* [Text provided]:
^^^^

Mayor Antonio Villaraigosa fired the head of the city’s Department of Animal Services and immediately named a New York City animal control executive as his replacement. Villaraigosa appointed Edward Boks, a retired pastor who spent the past two years running New York City Animal Care and Control, as an interim general manager for the city’s six animal shelters, Copley News Service reported. The announcement served as a rebuttal to Guerdon Stuckey’s refusal to resign as general manager of the Animal Services Department, an agency whose employees have been targets of radical animal activists. Scores of animal shelter employees sent Villaraigosa a signed letter protesting the move.



MTA Approves Exposition Train


L.A. County’s next rail line the Exposition Light Rail train between downtown and Culver City was approved Thursday by the MTA board, setting the stage for a spring groundbreaking. The MTA approved the environmental study for the $640 million, 9.5-mile train that will run along Exposition Boulevard, through the USC and Crenshaw District. Officials hope to someday extend it to Santa Monica, the Daily Breeze reported. The board left open the thorny question of a pitch by University of Southern California officials to build the system under Exposition. MTA says the university would have to pay the $100 million cost of building the tunnel, but campus officials said they would be willing to pay only half that amount.



Southland Housing Sustains Solid Gains


Southern California’s housing boom continued to run on cruise control in November, with the median home price rising 15.4 percent above the year-earlier level, according to data from DataQuick Information Systems. Strong buyer demand and anticipation of higher mortgage rates pushed the median price to a record $479,000 for the Southland, the Los Angeles Times reported. That matched the 15.4 percent year-over-year rise in October, when the median price stood at $473,000. Los Angeles County’s median price rose 19.5 percent to $497,000 on a 3.6 percent decline in sales. Orange County continued to boast the region’s highest median price at $616,000, a 13.9 percent gain on a 1.6 percent decline in sales.

^^^^

* [Task item A]:
Answer these from the news roundup, one line each, marked to match:
(i) Whom did Villaraigosa appoint as interim general manager of the city's animal shelters?
(ii) How many miles long is the Exposition Light Rail train line?
(iii) What was the Southland's median home price in November?
* [Task item B]: In the news roundup, rewrite the stretch from "Southland Housing Sustains" through "1.6 percent decline in sales.", replacing "cruise control" with "autopilot".
* [Task item C]: Continue the Southern California news roundup from its final sentence.

* [Supplied material]:
^^^^

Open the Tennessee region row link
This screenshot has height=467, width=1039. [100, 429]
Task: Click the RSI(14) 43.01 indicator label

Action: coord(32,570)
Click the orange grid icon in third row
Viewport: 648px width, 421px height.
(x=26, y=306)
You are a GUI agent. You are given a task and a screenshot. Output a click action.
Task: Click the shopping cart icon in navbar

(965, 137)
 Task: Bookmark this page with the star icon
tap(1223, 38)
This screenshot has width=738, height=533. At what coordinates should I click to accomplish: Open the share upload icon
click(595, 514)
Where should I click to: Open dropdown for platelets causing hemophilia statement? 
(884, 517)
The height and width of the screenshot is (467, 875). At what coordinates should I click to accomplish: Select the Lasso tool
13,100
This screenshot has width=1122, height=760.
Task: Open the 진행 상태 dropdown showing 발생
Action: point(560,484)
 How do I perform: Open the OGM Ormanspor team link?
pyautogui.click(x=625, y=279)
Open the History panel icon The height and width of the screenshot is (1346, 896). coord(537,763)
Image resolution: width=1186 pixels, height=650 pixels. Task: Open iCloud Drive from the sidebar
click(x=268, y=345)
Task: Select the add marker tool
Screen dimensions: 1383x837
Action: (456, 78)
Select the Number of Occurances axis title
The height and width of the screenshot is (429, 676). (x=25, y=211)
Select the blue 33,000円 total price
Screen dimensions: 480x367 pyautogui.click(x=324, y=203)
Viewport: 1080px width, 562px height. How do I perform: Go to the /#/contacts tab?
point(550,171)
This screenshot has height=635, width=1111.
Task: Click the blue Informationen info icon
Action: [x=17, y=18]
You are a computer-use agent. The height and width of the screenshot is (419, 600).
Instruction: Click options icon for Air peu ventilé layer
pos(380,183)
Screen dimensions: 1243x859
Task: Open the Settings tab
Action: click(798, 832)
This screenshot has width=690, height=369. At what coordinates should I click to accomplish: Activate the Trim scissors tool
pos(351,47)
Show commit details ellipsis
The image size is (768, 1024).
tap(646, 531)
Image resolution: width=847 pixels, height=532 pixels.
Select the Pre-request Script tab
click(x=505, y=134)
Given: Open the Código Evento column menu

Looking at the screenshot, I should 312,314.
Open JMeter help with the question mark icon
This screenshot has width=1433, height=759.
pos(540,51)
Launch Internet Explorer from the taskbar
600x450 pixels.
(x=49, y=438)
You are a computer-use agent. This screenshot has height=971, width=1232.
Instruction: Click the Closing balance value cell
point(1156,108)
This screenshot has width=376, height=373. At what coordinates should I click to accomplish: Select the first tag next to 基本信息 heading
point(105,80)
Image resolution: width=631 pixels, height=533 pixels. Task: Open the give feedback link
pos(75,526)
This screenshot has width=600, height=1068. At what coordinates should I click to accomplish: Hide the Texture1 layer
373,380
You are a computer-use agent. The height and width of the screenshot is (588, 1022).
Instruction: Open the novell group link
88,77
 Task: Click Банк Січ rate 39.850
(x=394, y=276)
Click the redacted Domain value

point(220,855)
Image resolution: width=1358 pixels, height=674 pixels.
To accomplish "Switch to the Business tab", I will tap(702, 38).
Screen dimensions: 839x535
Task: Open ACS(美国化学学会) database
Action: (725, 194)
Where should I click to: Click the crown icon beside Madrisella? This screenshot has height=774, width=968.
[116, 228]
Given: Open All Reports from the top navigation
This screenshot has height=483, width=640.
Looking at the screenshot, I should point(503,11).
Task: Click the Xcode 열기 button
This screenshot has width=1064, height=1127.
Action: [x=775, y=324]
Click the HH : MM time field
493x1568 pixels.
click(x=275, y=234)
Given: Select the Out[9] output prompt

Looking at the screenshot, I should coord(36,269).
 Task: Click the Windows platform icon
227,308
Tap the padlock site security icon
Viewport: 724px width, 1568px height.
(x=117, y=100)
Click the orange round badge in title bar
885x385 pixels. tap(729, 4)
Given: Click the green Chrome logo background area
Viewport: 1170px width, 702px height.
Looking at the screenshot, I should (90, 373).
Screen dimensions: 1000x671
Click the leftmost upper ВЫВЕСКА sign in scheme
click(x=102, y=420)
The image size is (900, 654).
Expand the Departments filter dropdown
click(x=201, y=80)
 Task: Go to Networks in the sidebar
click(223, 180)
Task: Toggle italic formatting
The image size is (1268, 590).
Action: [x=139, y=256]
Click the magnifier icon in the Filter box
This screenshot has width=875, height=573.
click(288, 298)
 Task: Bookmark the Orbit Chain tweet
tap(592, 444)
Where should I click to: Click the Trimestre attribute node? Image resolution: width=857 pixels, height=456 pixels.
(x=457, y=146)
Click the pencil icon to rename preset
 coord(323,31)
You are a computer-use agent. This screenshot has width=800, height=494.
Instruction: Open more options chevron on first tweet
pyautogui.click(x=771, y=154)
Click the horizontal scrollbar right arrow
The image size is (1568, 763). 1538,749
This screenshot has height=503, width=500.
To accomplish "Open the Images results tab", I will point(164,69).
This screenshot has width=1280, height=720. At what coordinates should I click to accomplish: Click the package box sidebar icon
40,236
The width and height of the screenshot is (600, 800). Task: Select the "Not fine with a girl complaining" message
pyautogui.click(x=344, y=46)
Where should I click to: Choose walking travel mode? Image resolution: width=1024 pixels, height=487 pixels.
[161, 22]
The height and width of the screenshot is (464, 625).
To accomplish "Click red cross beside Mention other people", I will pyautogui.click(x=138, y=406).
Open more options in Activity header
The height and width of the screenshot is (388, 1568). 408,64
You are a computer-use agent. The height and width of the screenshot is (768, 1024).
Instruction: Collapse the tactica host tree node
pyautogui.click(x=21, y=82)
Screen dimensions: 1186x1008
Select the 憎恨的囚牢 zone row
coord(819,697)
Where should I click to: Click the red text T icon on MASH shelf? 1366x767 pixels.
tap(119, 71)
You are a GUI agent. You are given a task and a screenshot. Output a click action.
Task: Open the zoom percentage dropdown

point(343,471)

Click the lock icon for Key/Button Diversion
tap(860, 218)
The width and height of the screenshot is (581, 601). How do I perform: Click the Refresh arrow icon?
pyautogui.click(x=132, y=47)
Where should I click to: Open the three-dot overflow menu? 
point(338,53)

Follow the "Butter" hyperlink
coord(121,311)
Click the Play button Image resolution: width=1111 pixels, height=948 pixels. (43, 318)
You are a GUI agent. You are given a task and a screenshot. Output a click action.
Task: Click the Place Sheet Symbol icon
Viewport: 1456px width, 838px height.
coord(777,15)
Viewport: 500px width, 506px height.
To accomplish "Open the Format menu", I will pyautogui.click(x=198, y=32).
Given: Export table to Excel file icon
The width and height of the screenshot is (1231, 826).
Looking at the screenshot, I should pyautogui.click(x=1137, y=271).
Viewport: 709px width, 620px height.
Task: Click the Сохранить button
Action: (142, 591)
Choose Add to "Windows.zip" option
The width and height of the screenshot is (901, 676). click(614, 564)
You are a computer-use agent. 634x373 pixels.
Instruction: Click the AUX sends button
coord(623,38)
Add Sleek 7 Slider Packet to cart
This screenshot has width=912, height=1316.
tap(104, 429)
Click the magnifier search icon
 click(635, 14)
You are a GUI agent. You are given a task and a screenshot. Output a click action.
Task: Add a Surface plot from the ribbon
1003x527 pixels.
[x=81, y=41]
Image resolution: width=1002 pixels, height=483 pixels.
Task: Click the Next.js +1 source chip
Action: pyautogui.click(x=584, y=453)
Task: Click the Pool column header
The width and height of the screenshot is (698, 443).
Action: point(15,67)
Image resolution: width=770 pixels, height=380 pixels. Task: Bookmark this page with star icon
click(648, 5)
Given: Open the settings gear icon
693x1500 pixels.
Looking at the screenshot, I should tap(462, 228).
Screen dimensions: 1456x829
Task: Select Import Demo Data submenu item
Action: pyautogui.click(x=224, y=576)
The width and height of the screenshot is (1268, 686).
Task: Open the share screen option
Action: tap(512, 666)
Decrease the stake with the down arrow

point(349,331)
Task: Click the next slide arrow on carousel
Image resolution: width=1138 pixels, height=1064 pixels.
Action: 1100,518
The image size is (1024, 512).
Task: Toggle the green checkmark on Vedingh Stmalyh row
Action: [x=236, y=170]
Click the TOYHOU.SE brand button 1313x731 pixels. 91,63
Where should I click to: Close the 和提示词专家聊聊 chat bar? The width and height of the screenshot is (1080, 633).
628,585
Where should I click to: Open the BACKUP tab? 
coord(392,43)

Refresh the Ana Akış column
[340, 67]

^^^^

* [Output A]:
(i) Edward Boks
(ii) 9.5 miles
(iii) $479,000

* [Output B]:
Southland Housing Sustains Solid Gains


Southern California’s housing boom continued to run on autopilot in November, with the median home price rising 15.4 percent above the year-earlier level, according to data from DataQuick Information Systems. Strong buyer demand and anticipation of higher mortgage rates pushed the median price to a record $479,000 for the Southland, the Los Angeles Times reported. That matched the 15.4 percent year-over-year rise in October, when the median price stood at $473,000. Los Angeles County’s median price rose 19.5 percent to $497,000 on a 3.6 percent decline in sales. Orange County continued to boast the region’s highest median price at $616,000, a 13.9 percent gain on a 1.6 percent decline in sales.

* [Output C]:
Reservoirs Banned as Tap Water Source


New federal water quality rules announced Thursday are forcing Los Angeles to take its historic network of reservoirs out of use, ultimately costing the city water department billions of dollars and changing the way it stores and distributes water. The regulations are among a series of rules aimed at reducing harmful chemicals that can form during disinfection and at guarding against a parasite that caused a lethal disease outbreak in the Midwest a decade ago, the Los Angeles Times reported. The Metropolitan Water District of Southern California is embarking on an $856-million conversion of its five treatment plants to use ozone instead of chlorine to purify drinking supplies. Two plants have already made the switch and the others will make the change by 2010.



Costly Health Care, Rent Put L.A. County Families on Street


Expensive health problems and an inability to pay the rent are two key reasons why families in Los Angeles County wind up homeless, according to a study released Thursday by homeless-services group Shelter Partnership. The study also found that local shelters have only enough beds to house about 1,000 of the estimated 8,500 families that are homeless every night countywide. And because of reductions in federal rent assistance and the small supply of affordable housing, families are staying homeless longer, the Daily Breeze reported. The study also found that as many as 17 percent of the children in homeless families have developmental disabilities or mental illness.